Copy everything from the line containing "Screen dimensions: 1304x564" down to the line containing "click(405, 187)", substituting "Tags" for "Keywords" and keeping all else unchanged. Leave the pictures out of your copy.

* _Provided data_:
○ ○ ○ ○ ○

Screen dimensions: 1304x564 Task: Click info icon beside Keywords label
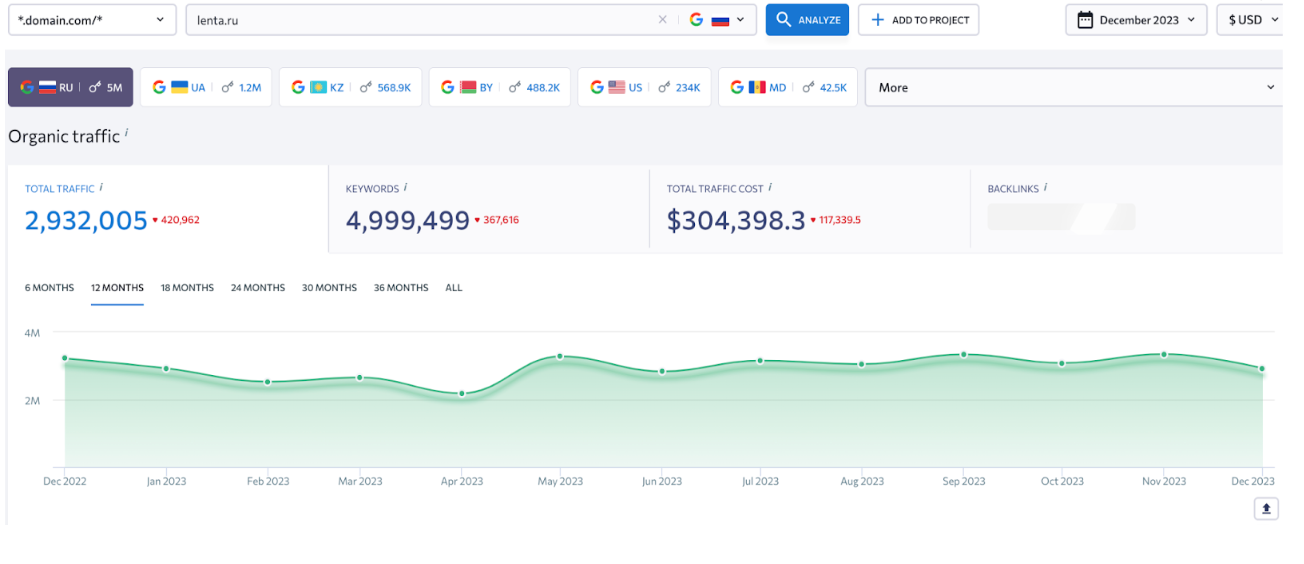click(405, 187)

○ ○ ○ ○ ○

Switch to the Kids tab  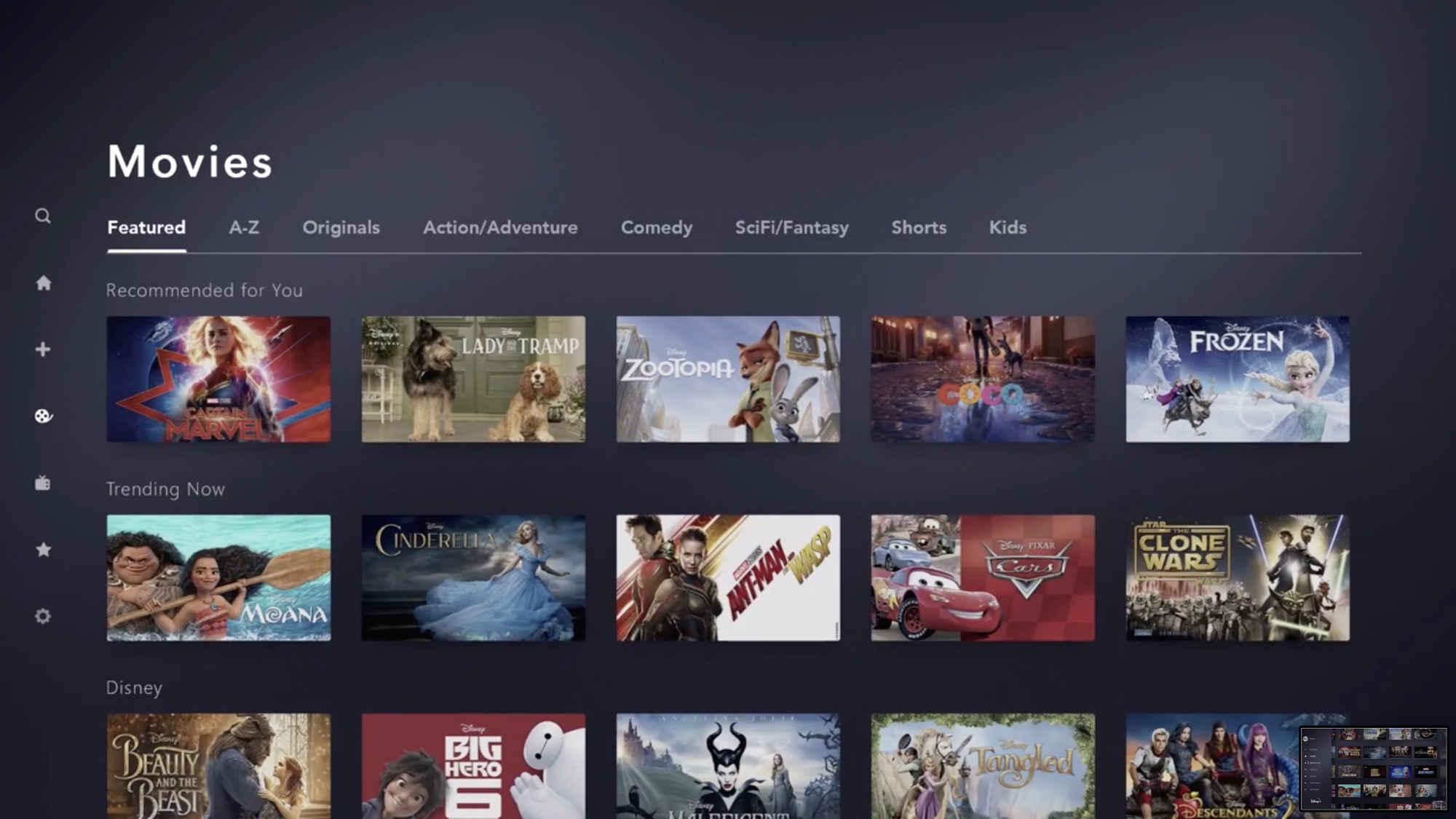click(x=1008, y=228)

○ ○ ○ ○ ○

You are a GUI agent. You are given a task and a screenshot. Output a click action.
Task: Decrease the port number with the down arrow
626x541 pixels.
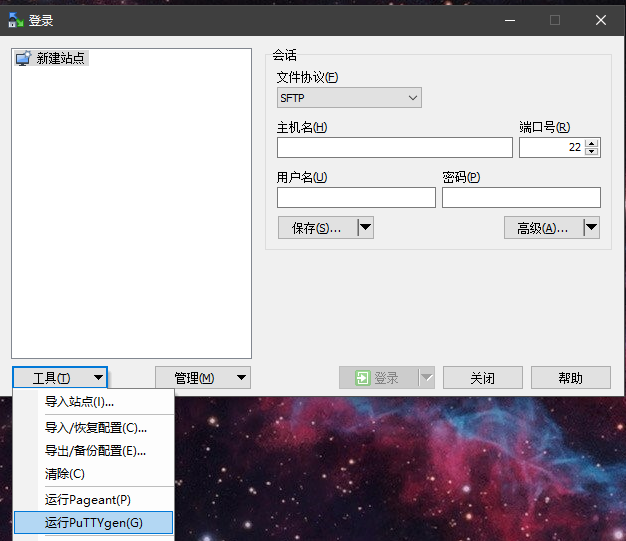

○ ○ ○ ○ ○

* _Answer to this exercise_:
Screen dimensions: 1304x564 Task: Click info icon beside Tags label
click(405, 187)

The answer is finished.